◆ Actions to take
1. In the family separation page, rewrite the passage from "[H]ighly stressful experiences, like" to "consequences for children.", substituting "chronic stress" for "toxic stress".
2. According to the family separation page, removals disrupt children's connections to which people and places? List every one.
3. Decide whether each statement agrees with the family separation page, and give yes or no with the deciding words quoted: (a) ACS removes children without a court order roughly half of the time. (b) K.A. spent less than one year in stranger foster care. (c) K.W. was found to be an unfit parent.

◆ Exercise passage
[H]ighly stressful experiences, like family separation, can cause irreparable harm, disrupting a child’s brain architecture and affecting his or her short- and long-term health. This type of prolonged exposure to serious stress - known as toxic stress - can carry lifelong consequences for children.
— American Academy of Pediatrics

Family Separation

Cases

  • A federal appeal challenging an unconstitutional family separation. When K.A. was just six days old, ACS separated him from the custody of his father, K.W., without a court order and without allowing K.W. to say goodbye. K.W. was never alleged or found to be an unfit parent, and yet K.A. was held in stranger foster care for over two years. Learn more.

  • A lawsuit against the New York City Administration for Children’s Services (ACS) to compel the agency to provide information and data about how the agency separates children from their families. 

     

All families have the constitutional right to be safe and secure in their homes. Yet every day, police officers and caseworkers forcefully enter homes, wake children safely sleeping in their beds, and rip them from their parents’ care — all without a court order authorizing these interventions. This practice, when not absolutely necessary, is inhumane. It is also illegal. In New York City, the Administration for Children’s Services (ACS) is authorized to remove children without a court order only under emergency circumstances, yet ACS exercises this extreme power roughly half of the time. Once the courts scrutinize these so-called “emergency” removals, nearly a third of children are returned to their parents’ care.   

This atrocity traumatizes children and parents. The Trump Administration’s zero-tolerance immigration policies that tore thousands of children from their parents at the border showed the intuitive injustice and inhumanity of forcefully separating families. Responses from psychologists, pediatricians, and policymakers shed light on the irreversible consequences. Even if removals are temporary, the consequences are not. Removals traumatically disrupt children’s connections to their parents, siblings, friends, schools, and communities, damaging their mental health and emotional development. Extensive research demonstrates that children experience long-lasting trauma and harm when separated from their families and placed into the foster system.

(Stored data entries)
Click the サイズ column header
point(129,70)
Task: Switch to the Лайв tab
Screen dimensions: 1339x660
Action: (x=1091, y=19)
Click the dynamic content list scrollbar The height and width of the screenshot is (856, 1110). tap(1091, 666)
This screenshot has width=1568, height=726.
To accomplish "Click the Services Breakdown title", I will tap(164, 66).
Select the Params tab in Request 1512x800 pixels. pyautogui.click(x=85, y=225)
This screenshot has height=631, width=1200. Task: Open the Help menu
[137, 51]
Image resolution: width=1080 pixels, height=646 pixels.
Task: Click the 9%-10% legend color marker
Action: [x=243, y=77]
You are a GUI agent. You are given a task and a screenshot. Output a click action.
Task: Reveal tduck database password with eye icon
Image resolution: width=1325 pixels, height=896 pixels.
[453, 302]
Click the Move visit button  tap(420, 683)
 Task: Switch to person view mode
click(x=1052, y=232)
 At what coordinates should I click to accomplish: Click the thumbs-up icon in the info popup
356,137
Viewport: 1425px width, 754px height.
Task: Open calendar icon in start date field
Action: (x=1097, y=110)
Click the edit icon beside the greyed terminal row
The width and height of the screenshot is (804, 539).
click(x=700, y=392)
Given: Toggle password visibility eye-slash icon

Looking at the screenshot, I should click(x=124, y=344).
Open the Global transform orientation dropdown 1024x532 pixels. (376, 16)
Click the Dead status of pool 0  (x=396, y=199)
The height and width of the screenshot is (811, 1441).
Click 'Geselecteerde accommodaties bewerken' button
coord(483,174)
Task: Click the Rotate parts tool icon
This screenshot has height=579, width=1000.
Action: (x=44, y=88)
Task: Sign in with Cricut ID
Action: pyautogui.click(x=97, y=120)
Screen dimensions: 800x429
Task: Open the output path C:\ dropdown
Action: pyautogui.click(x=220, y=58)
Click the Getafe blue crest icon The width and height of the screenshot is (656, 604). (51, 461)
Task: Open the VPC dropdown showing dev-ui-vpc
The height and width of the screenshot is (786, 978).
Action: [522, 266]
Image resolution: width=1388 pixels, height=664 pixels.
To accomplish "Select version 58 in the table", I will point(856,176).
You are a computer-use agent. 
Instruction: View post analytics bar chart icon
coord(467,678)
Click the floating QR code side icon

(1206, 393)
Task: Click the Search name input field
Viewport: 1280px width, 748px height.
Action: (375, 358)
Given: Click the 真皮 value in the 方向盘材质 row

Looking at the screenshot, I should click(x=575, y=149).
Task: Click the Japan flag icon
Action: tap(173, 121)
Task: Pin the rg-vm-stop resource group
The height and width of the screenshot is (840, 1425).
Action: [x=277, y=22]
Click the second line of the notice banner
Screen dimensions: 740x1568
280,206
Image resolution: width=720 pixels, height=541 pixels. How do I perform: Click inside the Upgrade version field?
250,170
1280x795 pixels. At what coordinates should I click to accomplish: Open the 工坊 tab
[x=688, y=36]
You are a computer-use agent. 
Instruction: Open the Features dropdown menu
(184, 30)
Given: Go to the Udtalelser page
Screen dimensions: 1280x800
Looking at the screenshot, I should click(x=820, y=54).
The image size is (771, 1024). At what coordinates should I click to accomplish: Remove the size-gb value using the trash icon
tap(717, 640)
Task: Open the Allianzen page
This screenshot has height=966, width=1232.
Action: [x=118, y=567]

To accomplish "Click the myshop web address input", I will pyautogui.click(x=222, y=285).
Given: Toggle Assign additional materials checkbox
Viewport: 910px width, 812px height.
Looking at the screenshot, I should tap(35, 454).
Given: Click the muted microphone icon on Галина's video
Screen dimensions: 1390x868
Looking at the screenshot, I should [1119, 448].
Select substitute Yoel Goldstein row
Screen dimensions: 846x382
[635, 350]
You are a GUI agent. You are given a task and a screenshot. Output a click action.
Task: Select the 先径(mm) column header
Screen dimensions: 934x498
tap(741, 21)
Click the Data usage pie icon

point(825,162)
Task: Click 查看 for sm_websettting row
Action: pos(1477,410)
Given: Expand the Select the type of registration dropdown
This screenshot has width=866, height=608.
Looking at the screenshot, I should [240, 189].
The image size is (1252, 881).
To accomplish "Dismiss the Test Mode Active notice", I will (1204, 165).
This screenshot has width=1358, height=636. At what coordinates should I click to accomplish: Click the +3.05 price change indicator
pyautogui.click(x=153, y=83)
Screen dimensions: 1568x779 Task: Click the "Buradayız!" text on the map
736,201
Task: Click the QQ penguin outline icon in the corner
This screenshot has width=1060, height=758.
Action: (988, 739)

◆ Solution set
1.
[H]ighly stressful experiences, like family separation, can cause irreparable harm, disrupting a child’s brain architecture and affecting his or her short- and long-term health. This type of prolonged exposure to serious stress - known as chronic stress - can carry lifelong consequences for children.

2. parents, siblings, friends, schools, communities

3.
(a) Yes: "yet ACS exercises this extreme power roughly half of the time"
(b) No: "K.A. was held in stranger foster care for over two years"
(c) No: "K.W. was never alleged or found to be an unfit parent"